Los libros de Jorge Ibargüengoitia (1928-1983) ya no incluirán en su portada los paisajes clásicos de la artista inglesa Joy Laville (1923-2018). A partir de este mes, Grupo Planeta lanzó una nueva imagen para los 16 títulos que contienen la obra del autor guanajuatense, con lo que se puso fin al matrimonio creativo que duró casi medio siglo, entre la obra del autor de títulos como Las muertas, Estas ruinas que ves y Los relámpagos de agosto y la creación artística de su esposa.
Con esta edición, que celebra 90 años del natalicio de Ibargüengoitia, se extingue la unión creativa y el gesto de amor entre autor y artista, tal como la propia Laville declaró, en entrevista, al hablar sobre la producción de estas portadas: “La relación entre literatura y arte fue una feliz coincidencia cuando hice esas portadas, fue un gesto de amor al escritor y a la literatura”.

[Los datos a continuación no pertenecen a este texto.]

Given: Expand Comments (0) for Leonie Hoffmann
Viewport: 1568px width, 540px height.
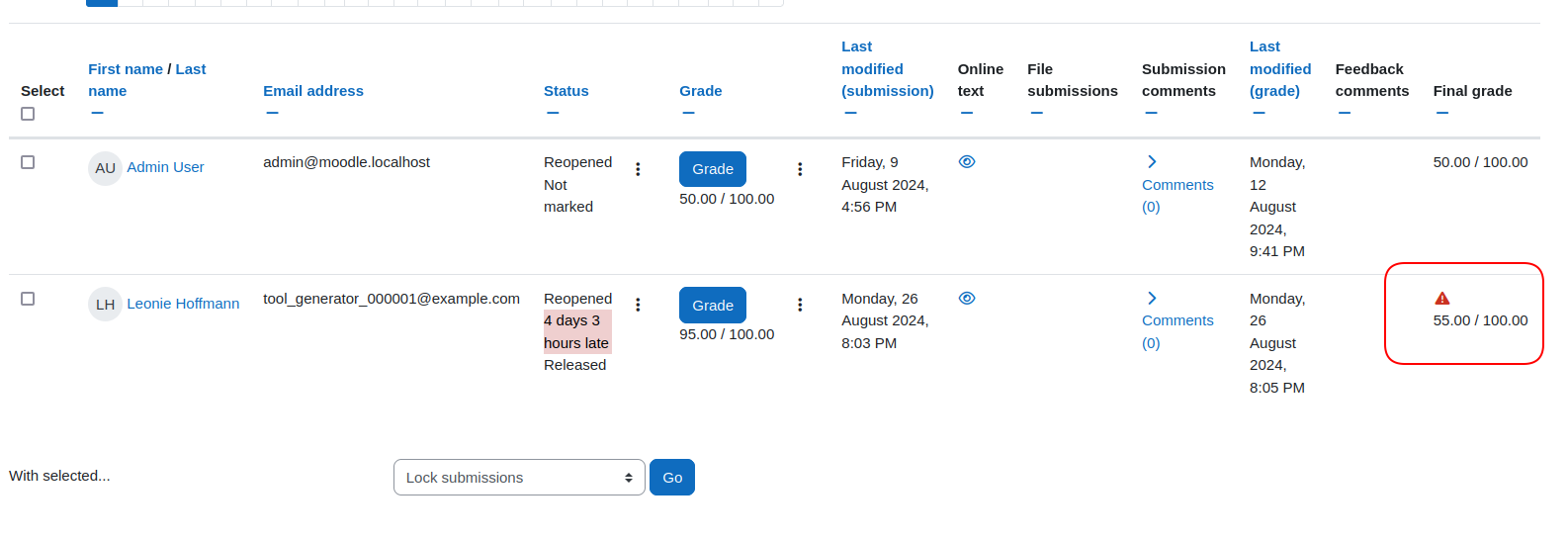Looking at the screenshot, I should (x=1177, y=320).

La razón de este cambio, explicó a Excélsior la directora literaria de Grupo Planeta, Carmina Rufrancos, es presentar una imagen llamativa e irreverente, con portadas rompedoras que contengan un guiño al contenido de los libros y así atraer nuevos lectores y comercializar las ediciones electrónicas por primera vez.
La propuesta, aclaró Rufrancos, fue aprobada por Joy Laville, quien murió el pasado 13 en abril, y apuntó que también se modifican la maquetación y la tipografía, cuya idea le fue planteada a la artista, y ella aceptó.
“Ella nunca vio el tema (de las portadas) como un problema o como algo inamovible; ella nunca vio que fuera un problema o se atentara contra algo”, recordó. “El cambio fue a partir de conversaciones con Joy y su interés para que la obra de Ibargüengoitia se mantuviera viva. Siendo constantemente leída en el país, ella sentía, a lo mejor, que había necesidad de hacer algo con los libros para poder dar ese refreshment”.
Además, advirtió que hasta antes de esta edición ya se utilizaban negativos muy viejos, “algunos en mejor estado que otros y eso empezaba a notarse muchísimo en la impresión, por lo que volvimos a levantar la tipografía, a limpiar estas ediciones, tener tinta y letras nítidas sobre el papel y así estos libros puedan leerse más cómodamente”.
¿Cómo definiría las portadas?, se le cuestionó. “Son portadas rompedoras, portadas con un guiño al contenido de los libros y, por lo tanto, a la literatura de Ibargüengoitia, que tienen un poco de su mirada, de la mirada que él tenía en México sobre la vida cotidiana, sobre nosotros, el mundo y la vida… porque tienen una carga irónica, irreverente y con un sentido del humor negro y muy especial”.